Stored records
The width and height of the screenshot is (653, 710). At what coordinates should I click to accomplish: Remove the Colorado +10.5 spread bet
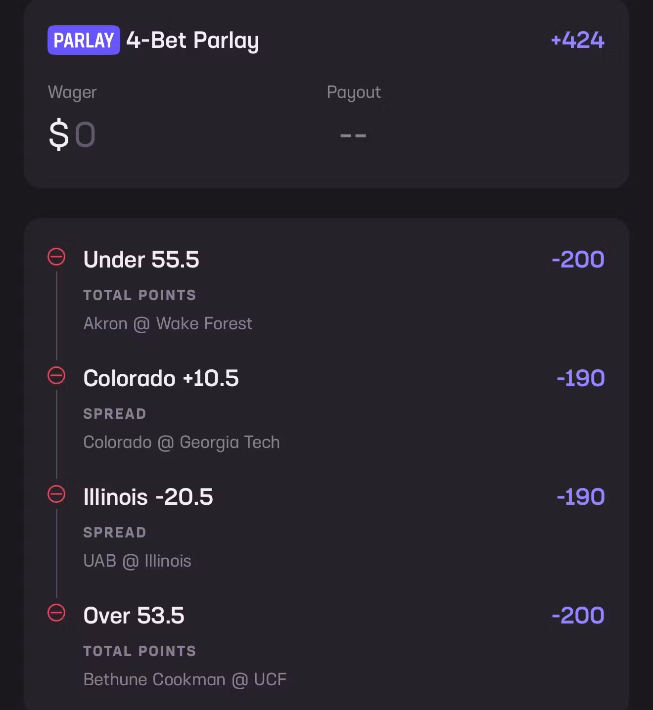tap(56, 376)
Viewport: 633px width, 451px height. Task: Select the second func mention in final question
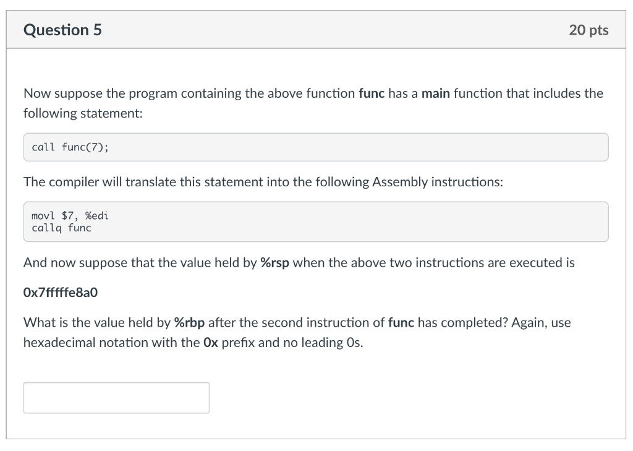(x=402, y=322)
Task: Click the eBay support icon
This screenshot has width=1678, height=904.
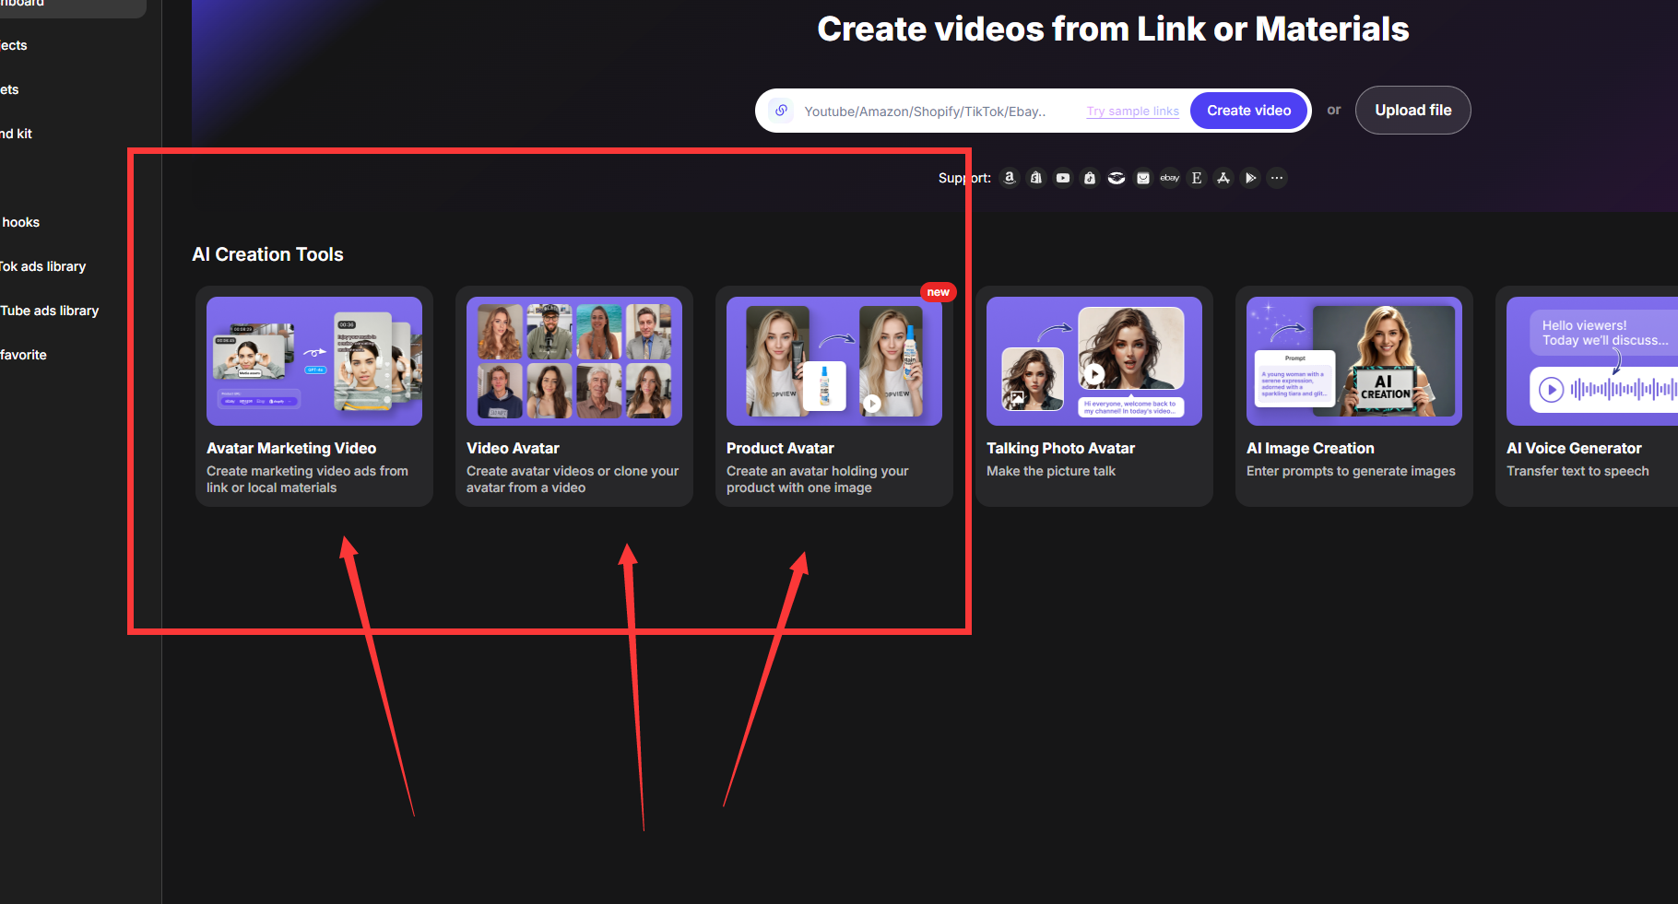Action: (x=1170, y=178)
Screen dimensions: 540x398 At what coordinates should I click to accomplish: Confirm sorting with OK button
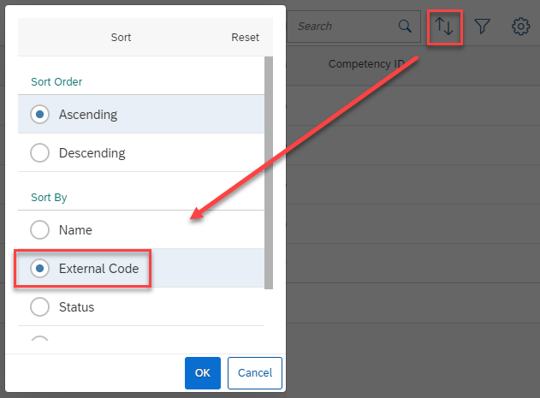[203, 373]
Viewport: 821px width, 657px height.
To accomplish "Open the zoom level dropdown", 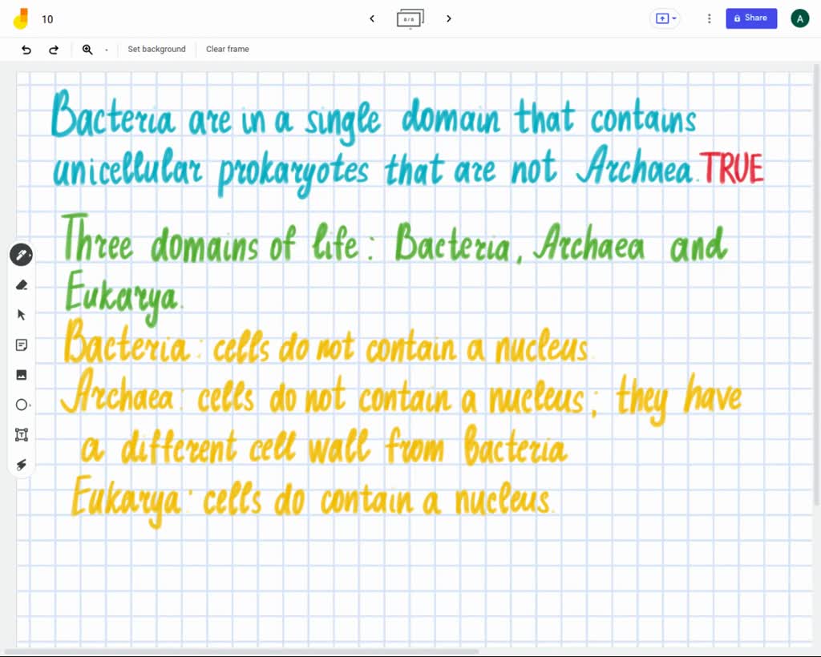I will [x=107, y=50].
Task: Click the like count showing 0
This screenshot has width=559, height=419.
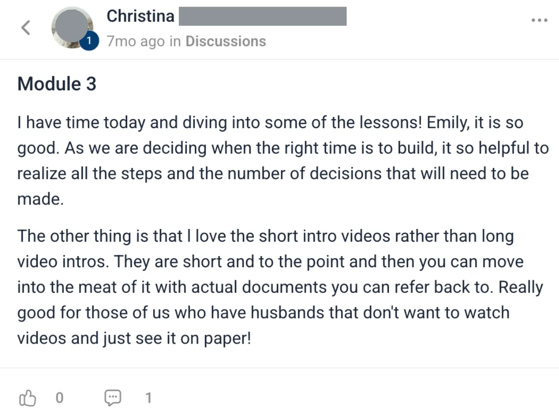Action: point(59,398)
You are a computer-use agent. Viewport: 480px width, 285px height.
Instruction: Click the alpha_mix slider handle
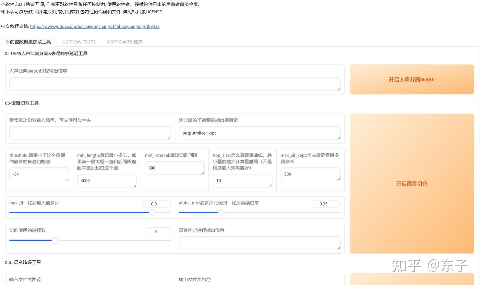[x=221, y=212]
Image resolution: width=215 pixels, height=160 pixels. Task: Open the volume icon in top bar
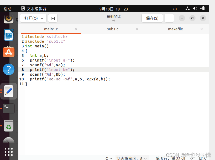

### Directions for this task
Give back exactly the lines from the one containing "This screenshot has width=559, height=419." through the last line above, both included, and none of the pictures.

### Reply to the exercise
This screenshot has width=559, height=419.
Action: point(59,398)
You are a computer-use agent. Viewport: 480px width, 285px height.
Instruction: Click the alpha_mix slider handle
[x=221, y=212]
Image resolution: width=215 pixels, height=160 pixels. Task: Open the volume icon in top bar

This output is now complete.